> **Given text**
The expected cash flows for each contract are determined either directly by reference to actual cash flows implicit in observable market prices or
through modelling cash flows using appropriate financial-markets pricing models. Wherever possible these models use as their basis observable
market prices and rates including, for example, interest rate yield curves, equities and commodities prices, option volatilities and currency rates.
The process of calculating fair value on illiquid instruments or from a valuation model may require estimation of certain pricing parameters,
assumptions or model characteristics. These estimates are calibrated against industry standards, economic models and observed transaction prices.
Changes to assumptions or estimated levels can potentially impact the fair value of an instrument as reported. The effect of changing these
assumptions, for those financial instruments for which the fair values were measured using valuation techniques that are determined in full or in part
on assumptions that are not supported by observable market prices, to a range of reasonably possible alternative assumptions, would be to increase
the fair value by up to £1.5bn (2006: £0.1bn) or to decrease the fair value by up to £1.2bn (2006: £0.1bn).
These variations in the assumptions have been estimated on a product by product basis and form part of the Bank’s internal control processes over
the determination of fair value.
The valuation model used for a particular instrument, the quality and liquidity of market data used for pricing, other fair value adjustments not
specifically captured by the model, market data and assumptions or estimates in these are all subject to internal review and approval procedures and
consistent application between accounting periods.
The amount that has yet to be recognised in income that relates to the difference between the transaction price (the fair value at initial recognition)
and the amount that would have arisen had valuation models using unobservable inputs been used on initial recognition, less amounts subsequently
recognised, was as follows:
2007 2006
At 31st December £m £m
At 1st January 534 260
New transactions 134 359
Amounts recognised in profit or loss during the year (514) (85)
At 31st December 154 534
The net asset fair value position of the related financial instruments increased by £2,842m for the year ended 31st December 2007 (31st December
2006: £2,814m). In many cases these changes in fair values were offset by changes in fair values of other financial instruments, which were priced
in active markets or valued by using a valuation technique which is supported by observable market prices or rates, or by transactions which have
been realised.

> **Source data**
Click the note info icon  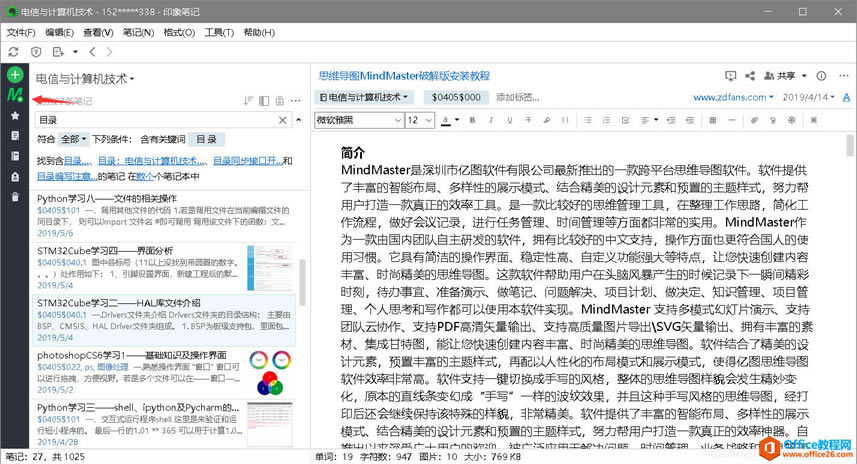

> **Short exercise**
Write out the passage from the fair value text above, between "Changes to assumptions" and "of fair value.", inclusive, copying it word for word.

> **Exercise answer**
Changes to assumptions or estimated levels can potentially impact the fair value of an instrument as reported. The effect of changing these
assumptions, for those financial instruments for which the fair values were measured using valuation techniques that are determined in full or in part
on assumptions that are not supported by observable market prices, to a range of reasonably possible alternative assumptions, would be to increase
the fair value by up to £1.5bn (2006: £0.1bn) or to decrease the fair value by up to £1.2bn (2006: £0.1bn).
These variations in the assumptions have been estimated on a product by product basis and form part of the Bank’s internal control processes over
the determination of fair value.